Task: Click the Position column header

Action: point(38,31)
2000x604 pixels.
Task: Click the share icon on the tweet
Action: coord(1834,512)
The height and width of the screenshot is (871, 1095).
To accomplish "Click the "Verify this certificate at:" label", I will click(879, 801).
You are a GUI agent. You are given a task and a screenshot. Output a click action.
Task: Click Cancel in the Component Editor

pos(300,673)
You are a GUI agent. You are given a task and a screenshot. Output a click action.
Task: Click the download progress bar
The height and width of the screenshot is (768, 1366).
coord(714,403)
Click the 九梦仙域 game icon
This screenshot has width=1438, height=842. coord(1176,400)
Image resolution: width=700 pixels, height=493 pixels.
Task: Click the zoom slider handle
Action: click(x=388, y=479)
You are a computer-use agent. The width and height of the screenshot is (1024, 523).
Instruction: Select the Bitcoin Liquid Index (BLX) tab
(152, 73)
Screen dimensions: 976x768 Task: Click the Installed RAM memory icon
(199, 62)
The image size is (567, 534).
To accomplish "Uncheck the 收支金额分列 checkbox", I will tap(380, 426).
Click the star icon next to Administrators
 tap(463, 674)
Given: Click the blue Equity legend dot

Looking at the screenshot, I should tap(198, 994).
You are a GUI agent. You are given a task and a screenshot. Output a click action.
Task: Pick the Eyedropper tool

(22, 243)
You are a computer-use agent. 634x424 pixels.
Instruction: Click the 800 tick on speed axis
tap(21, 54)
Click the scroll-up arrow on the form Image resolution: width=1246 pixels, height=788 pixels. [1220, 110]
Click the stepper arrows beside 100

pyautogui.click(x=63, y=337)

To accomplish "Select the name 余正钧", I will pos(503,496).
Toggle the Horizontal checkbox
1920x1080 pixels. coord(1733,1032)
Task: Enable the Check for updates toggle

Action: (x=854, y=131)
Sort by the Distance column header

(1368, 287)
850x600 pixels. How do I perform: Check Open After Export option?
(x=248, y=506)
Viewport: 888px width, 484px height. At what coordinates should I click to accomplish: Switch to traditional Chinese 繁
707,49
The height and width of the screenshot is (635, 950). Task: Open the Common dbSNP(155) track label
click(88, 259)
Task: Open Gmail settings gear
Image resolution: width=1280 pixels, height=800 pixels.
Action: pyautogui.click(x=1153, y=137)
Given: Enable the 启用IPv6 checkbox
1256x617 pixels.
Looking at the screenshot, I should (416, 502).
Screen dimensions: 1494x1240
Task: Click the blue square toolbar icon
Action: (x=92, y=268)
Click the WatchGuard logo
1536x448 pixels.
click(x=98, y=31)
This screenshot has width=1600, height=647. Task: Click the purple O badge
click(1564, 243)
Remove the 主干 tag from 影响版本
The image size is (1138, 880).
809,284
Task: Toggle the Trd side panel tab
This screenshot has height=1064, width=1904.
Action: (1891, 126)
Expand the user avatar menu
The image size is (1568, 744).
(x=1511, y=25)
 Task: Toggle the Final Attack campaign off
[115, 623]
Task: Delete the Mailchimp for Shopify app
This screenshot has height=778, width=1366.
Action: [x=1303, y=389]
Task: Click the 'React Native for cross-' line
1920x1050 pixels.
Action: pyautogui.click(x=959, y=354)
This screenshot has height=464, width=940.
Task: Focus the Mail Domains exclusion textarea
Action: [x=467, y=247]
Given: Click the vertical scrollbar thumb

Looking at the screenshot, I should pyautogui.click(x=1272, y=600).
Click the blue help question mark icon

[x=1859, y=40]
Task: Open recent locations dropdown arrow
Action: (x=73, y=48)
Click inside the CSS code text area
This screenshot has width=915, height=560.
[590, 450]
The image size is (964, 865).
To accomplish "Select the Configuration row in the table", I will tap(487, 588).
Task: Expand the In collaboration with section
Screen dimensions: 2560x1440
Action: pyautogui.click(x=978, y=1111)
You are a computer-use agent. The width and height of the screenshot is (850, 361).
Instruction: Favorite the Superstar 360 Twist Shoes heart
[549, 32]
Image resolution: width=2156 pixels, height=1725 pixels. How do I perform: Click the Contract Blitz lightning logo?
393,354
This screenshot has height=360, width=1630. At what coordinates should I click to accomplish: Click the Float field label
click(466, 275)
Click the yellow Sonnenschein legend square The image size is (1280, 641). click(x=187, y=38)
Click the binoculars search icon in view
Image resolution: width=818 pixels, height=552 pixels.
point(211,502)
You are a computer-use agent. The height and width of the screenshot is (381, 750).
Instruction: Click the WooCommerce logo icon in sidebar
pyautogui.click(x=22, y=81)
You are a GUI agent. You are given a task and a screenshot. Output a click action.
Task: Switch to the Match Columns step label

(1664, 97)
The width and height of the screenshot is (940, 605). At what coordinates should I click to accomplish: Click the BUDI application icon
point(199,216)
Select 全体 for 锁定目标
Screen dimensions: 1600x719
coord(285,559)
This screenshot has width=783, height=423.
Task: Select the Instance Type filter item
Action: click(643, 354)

_ACTION ITEM_. The answer should be all the entries, restated with no word changed.

_ANSWER TO THIS TASK_.
Task: Click the Position column header

Action: point(38,31)
2000x604 pixels.
Task: Click the share icon on the tweet
Action: coord(1834,512)
The height and width of the screenshot is (871, 1095).
To accomplish "Click the "Verify this certificate at:" label", I will click(879, 801).
You are a GUI agent. You are given a task and a screenshot. Output a click action.
Task: Click Cancel in the Component Editor

pos(300,673)
You are a GUI agent. You are given a task and a screenshot. Output a click action.
Task: Click the download progress bar
The height and width of the screenshot is (768, 1366).
coord(714,403)
Click the 九梦仙域 game icon
This screenshot has width=1438, height=842. coord(1176,400)
Image resolution: width=700 pixels, height=493 pixels.
Task: Click the zoom slider handle
Action: click(x=388, y=479)
You are a computer-use agent. The width and height of the screenshot is (1024, 523).
Instruction: Select the Bitcoin Liquid Index (BLX) tab
(152, 73)
Screen dimensions: 976x768 Task: Click the Installed RAM memory icon
(199, 62)
The image size is (567, 534).
To accomplish "Uncheck the 收支金额分列 checkbox", I will tap(380, 426).
Click the star icon next to Administrators
 tap(463, 674)
Given: Click the blue Equity legend dot

Looking at the screenshot, I should tap(198, 994).
You are a GUI agent. You are given a task and a screenshot. Output a click action.
Task: Pick the Eyedropper tool

(22, 243)
You are a computer-use agent. 634x424 pixels.
Instruction: Click the 800 tick on speed axis
tap(21, 54)
Click the scroll-up arrow on the form Image resolution: width=1246 pixels, height=788 pixels. [1220, 110]
Click the stepper arrows beside 100

pyautogui.click(x=63, y=337)

To accomplish "Select the name 余正钧", I will pos(503,496).
Toggle the Horizontal checkbox
1920x1080 pixels. coord(1733,1032)
Task: Enable the Check for updates toggle

Action: (x=854, y=131)
Sort by the Distance column header

(1368, 287)
850x600 pixels. How do I perform: Check Open After Export option?
(x=248, y=506)
Viewport: 888px width, 484px height. At what coordinates should I click to accomplish: Switch to traditional Chinese 繁
707,49
The height and width of the screenshot is (635, 950). Task: Open the Common dbSNP(155) track label
click(88, 259)
Task: Open Gmail settings gear
Image resolution: width=1280 pixels, height=800 pixels.
Action: pyautogui.click(x=1153, y=137)
Given: Enable the 启用IPv6 checkbox
1256x617 pixels.
Looking at the screenshot, I should (416, 502).
Screen dimensions: 1494x1240
Task: Click the blue square toolbar icon
Action: (x=92, y=268)
Click the WatchGuard logo
1536x448 pixels.
click(x=98, y=31)
This screenshot has width=1600, height=647. Task: Click the purple O badge
click(1564, 243)
Remove the 主干 tag from 影响版本
The image size is (1138, 880).
809,284
Task: Toggle the Trd side panel tab
This screenshot has height=1064, width=1904.
Action: (1891, 126)
Expand the user avatar menu
The image size is (1568, 744).
(x=1511, y=25)
 Task: Toggle the Final Attack campaign off
[115, 623]
Task: Delete the Mailchimp for Shopify app
This screenshot has height=778, width=1366.
Action: [x=1303, y=389]
Task: Click the 'React Native for cross-' line
1920x1050 pixels.
Action: pyautogui.click(x=959, y=354)
This screenshot has height=464, width=940.
Task: Focus the Mail Domains exclusion textarea
Action: [x=467, y=247]
Given: Click the vertical scrollbar thumb

Looking at the screenshot, I should pyautogui.click(x=1272, y=600).
Click the blue help question mark icon

[x=1859, y=40]
Task: Open recent locations dropdown arrow
Action: (x=73, y=48)
Click inside the CSS code text area
This screenshot has width=915, height=560.
[590, 450]
The image size is (964, 865).
To accomplish "Select the Configuration row in the table", I will tap(487, 588).
Task: Expand the In collaboration with section
Screen dimensions: 2560x1440
Action: pyautogui.click(x=978, y=1111)
You are a computer-use agent. The width and height of the screenshot is (850, 361).
Instruction: Favorite the Superstar 360 Twist Shoes heart
[549, 32]
Image resolution: width=2156 pixels, height=1725 pixels. How do I perform: Click the Contract Blitz lightning logo?
393,354
This screenshot has height=360, width=1630. At what coordinates should I click to accomplish: Click the Float field label
click(466, 275)
Click the yellow Sonnenschein legend square The image size is (1280, 641). click(x=187, y=38)
Click the binoculars search icon in view
Image resolution: width=818 pixels, height=552 pixels.
point(211,502)
You are a computer-use agent. The height and width of the screenshot is (381, 750).
Instruction: Click the WooCommerce logo icon in sidebar
pyautogui.click(x=22, y=81)
You are a GUI agent. You are given a task and a screenshot. Output a click action.
Task: Switch to the Match Columns step label

(1664, 97)
The width and height of the screenshot is (940, 605). At what coordinates should I click to accomplish: Click the BUDI application icon
point(199,216)
Select 全体 for 锁定目标
Screen dimensions: 1600x719
coord(285,559)
This screenshot has width=783, height=423.
Task: Select the Instance Type filter item
Action: click(643, 354)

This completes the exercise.